→ Problem details:
Write out again every line from the line holding "This screenshot has height=381, width=530." through the line holding "[x=29, y=22]", inclusive, requests and all. Raise each coordinate in the answers by 90.

[Records for pointing to text and elements]
**********

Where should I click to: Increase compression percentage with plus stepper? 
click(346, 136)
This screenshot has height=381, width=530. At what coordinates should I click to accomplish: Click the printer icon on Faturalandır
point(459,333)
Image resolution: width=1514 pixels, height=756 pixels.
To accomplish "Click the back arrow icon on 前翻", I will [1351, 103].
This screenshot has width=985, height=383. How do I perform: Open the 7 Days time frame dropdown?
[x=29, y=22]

**********

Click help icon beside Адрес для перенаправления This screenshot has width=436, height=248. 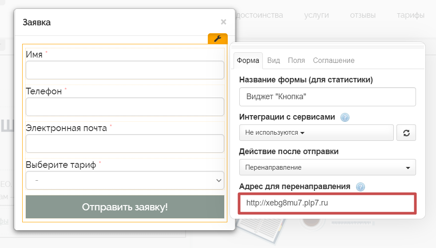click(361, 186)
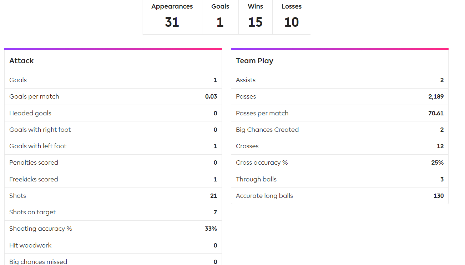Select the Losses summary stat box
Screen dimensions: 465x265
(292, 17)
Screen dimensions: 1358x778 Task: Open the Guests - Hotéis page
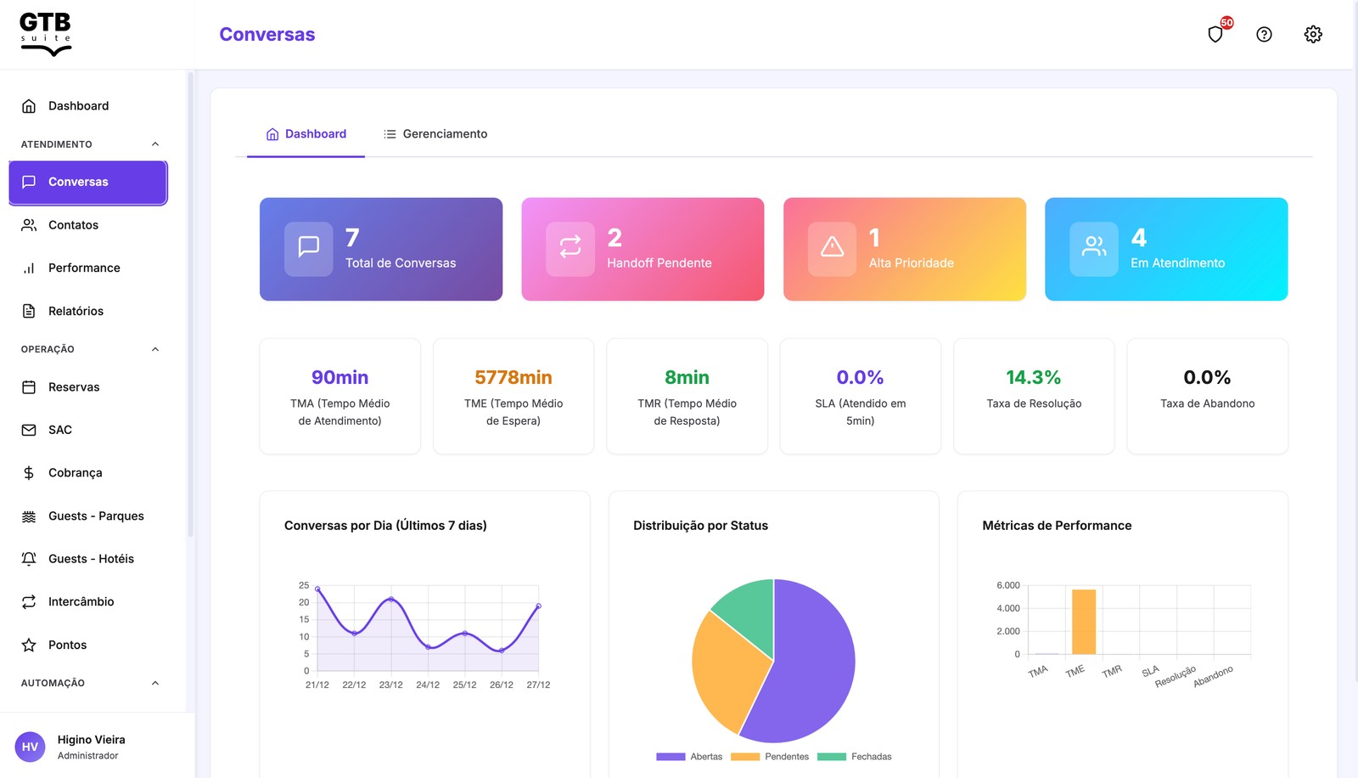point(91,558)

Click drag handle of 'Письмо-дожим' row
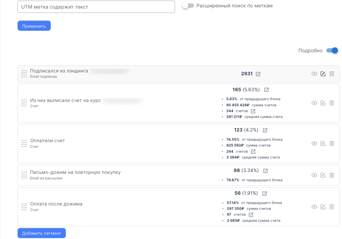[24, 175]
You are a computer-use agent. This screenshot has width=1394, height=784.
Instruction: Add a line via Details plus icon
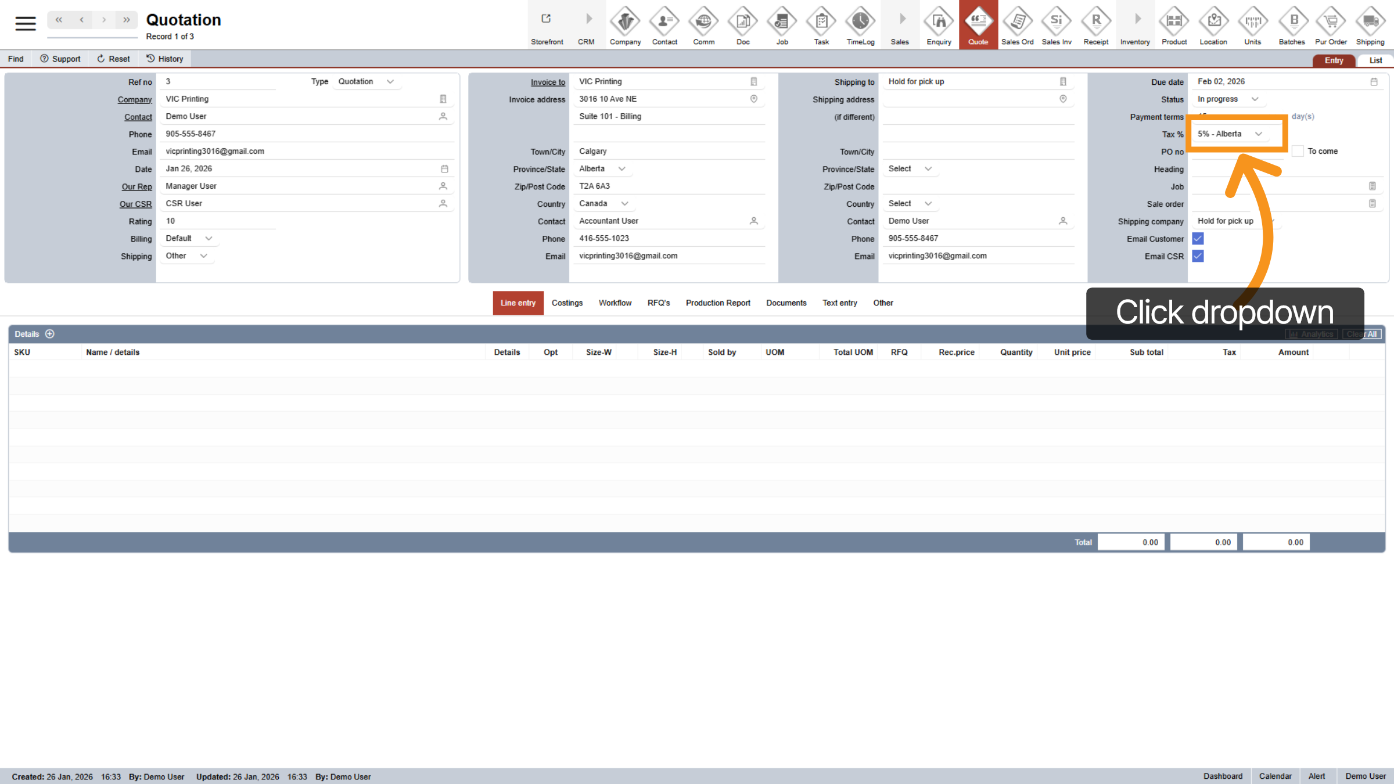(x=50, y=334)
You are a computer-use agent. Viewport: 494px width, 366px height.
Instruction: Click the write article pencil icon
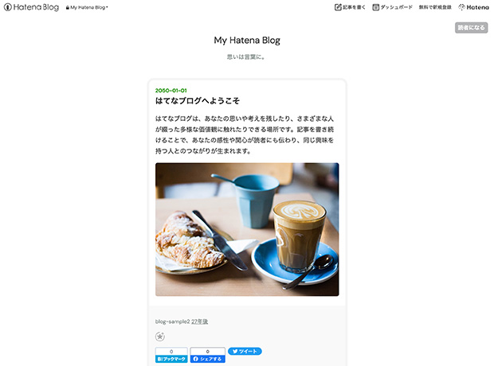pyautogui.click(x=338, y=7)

**********

→ Complete answer:
This screenshot has height=381, width=530. At what coordinates should I click to accomplish: Click the printer icon on Faturalandır
point(549,423)
Image resolution: width=1514 pixels, height=756 pixels.
To accomplish "Click the back arrow icon on 前翻", I will [1441, 193].
This screenshot has width=985, height=383. How do I perform: Open the 7 Days time frame dropdown?
[x=119, y=112]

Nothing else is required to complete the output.